Data to use:
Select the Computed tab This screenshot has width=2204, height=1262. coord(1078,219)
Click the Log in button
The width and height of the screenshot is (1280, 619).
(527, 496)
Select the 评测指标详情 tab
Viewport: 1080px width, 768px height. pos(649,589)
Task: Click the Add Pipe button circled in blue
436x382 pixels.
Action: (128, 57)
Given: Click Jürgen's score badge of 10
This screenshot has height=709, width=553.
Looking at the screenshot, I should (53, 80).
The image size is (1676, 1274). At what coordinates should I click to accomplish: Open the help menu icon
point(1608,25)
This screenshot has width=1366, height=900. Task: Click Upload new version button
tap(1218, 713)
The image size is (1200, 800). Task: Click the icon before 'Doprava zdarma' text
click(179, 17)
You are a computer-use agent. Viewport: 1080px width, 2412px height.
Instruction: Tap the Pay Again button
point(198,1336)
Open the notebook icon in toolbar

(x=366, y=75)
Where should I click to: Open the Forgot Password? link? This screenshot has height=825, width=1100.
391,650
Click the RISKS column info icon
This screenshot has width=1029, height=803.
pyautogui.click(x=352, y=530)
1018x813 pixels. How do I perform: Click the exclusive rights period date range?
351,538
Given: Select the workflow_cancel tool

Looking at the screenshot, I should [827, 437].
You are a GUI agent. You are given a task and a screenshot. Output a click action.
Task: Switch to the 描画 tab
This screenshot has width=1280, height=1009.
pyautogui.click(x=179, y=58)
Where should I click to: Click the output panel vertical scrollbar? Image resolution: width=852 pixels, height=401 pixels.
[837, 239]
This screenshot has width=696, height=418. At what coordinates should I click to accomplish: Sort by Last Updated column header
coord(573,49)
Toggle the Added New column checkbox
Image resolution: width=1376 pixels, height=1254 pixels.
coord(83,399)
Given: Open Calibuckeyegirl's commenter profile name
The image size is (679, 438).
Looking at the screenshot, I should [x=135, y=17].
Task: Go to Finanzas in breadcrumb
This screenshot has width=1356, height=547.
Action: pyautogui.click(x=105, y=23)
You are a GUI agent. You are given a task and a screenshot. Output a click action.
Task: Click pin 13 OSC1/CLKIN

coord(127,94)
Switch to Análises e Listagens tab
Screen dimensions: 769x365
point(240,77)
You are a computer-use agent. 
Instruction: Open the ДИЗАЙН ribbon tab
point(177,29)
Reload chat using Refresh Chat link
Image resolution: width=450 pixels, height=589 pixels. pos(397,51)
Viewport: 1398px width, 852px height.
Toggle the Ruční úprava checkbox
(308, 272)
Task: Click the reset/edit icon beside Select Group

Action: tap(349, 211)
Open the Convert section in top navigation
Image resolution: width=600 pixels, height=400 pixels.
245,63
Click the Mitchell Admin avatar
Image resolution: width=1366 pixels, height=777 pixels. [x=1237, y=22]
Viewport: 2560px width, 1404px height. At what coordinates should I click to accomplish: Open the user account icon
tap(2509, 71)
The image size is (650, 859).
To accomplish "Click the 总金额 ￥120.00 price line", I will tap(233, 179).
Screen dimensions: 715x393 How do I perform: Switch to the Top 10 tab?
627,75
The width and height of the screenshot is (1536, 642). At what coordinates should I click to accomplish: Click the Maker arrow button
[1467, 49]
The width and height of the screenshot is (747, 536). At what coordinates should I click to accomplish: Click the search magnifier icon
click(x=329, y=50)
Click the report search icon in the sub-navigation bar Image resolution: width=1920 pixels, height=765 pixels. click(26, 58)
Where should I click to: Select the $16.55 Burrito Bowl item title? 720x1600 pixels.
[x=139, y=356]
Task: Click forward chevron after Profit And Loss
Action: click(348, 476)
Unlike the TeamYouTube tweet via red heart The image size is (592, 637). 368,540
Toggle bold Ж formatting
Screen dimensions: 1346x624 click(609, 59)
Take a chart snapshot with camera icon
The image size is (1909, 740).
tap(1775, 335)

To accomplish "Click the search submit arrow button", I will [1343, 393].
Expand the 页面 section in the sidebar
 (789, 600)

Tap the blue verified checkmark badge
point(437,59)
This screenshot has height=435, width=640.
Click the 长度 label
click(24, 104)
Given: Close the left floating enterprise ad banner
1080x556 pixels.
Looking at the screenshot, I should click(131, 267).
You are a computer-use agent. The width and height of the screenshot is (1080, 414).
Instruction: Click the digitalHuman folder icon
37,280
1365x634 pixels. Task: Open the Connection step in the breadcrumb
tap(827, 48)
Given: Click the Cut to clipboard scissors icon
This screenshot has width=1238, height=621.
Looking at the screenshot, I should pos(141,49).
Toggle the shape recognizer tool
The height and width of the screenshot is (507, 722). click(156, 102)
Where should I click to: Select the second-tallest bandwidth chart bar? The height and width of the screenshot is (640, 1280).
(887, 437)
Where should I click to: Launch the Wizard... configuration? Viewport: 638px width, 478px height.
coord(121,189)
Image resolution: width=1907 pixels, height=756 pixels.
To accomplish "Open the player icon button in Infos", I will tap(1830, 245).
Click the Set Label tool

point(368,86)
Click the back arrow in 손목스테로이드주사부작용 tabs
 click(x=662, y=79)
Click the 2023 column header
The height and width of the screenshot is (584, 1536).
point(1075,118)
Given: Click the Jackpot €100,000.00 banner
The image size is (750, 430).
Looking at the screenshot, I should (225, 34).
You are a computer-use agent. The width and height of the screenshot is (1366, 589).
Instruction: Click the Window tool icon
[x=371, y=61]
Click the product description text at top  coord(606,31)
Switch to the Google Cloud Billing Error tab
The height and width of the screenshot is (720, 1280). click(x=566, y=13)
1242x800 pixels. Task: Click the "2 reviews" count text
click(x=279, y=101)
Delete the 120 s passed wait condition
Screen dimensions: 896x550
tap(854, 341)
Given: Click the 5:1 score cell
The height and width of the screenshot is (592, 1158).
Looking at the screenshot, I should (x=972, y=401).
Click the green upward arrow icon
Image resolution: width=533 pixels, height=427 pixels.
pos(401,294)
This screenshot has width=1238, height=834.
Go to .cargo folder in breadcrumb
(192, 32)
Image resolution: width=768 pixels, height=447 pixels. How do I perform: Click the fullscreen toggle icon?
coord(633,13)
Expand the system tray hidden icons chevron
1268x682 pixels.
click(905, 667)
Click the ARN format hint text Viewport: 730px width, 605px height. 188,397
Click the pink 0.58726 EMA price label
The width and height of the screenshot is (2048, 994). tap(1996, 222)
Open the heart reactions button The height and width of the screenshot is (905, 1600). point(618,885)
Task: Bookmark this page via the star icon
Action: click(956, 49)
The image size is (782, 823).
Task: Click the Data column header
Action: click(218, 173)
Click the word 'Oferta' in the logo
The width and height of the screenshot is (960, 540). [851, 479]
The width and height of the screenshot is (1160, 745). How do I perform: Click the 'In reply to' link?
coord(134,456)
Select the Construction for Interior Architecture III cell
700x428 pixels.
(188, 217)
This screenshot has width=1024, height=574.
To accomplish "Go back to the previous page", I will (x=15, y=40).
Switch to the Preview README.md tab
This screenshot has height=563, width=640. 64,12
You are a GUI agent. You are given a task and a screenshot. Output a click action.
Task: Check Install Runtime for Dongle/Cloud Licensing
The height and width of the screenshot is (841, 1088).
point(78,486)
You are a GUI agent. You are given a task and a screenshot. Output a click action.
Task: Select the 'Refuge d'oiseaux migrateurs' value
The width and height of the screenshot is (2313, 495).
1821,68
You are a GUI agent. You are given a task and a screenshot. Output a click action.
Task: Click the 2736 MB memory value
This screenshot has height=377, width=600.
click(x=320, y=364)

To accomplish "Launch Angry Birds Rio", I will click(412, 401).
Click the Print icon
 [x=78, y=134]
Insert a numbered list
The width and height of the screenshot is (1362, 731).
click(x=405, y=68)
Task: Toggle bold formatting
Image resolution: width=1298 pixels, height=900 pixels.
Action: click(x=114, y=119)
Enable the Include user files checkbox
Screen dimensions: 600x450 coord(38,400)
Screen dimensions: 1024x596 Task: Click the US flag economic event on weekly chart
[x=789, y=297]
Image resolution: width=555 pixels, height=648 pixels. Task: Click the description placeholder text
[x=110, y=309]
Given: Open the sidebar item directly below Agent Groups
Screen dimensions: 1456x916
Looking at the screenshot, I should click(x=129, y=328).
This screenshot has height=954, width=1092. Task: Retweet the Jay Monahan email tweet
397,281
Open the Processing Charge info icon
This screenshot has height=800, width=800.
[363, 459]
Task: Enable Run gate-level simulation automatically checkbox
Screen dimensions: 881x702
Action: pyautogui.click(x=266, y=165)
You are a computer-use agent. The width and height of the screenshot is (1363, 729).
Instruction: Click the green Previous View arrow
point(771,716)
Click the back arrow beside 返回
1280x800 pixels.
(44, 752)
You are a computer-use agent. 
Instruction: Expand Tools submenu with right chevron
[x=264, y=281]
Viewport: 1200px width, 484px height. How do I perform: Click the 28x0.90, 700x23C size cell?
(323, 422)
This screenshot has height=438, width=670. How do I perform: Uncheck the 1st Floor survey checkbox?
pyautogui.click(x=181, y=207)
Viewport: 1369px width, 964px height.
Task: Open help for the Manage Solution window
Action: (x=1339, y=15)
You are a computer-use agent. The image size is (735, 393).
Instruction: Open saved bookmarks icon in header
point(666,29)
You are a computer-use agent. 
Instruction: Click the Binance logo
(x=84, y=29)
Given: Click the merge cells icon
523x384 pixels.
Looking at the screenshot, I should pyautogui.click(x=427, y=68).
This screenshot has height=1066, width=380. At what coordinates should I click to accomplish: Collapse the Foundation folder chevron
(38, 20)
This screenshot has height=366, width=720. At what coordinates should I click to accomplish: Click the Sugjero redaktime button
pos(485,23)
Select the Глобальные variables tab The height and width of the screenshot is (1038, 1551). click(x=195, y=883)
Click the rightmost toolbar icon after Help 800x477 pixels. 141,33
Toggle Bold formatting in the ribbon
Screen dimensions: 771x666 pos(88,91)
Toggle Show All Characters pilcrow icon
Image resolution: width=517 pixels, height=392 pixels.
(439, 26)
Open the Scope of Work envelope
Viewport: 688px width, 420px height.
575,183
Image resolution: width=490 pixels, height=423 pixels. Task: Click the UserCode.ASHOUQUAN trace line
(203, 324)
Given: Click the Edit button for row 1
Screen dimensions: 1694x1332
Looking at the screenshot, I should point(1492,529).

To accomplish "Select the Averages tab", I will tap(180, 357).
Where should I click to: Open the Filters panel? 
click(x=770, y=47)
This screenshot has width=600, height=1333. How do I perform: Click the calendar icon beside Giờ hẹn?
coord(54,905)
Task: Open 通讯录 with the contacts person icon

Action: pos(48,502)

To do: Which lines in the data above hold the string "navigation"? Return each of them.

Result of this exercise:
Open the Convert section in top navigation
Click the report search icon in the sub-navigation bar Image resolution: width=1920 pixels, height=765 pixels. click(26, 58)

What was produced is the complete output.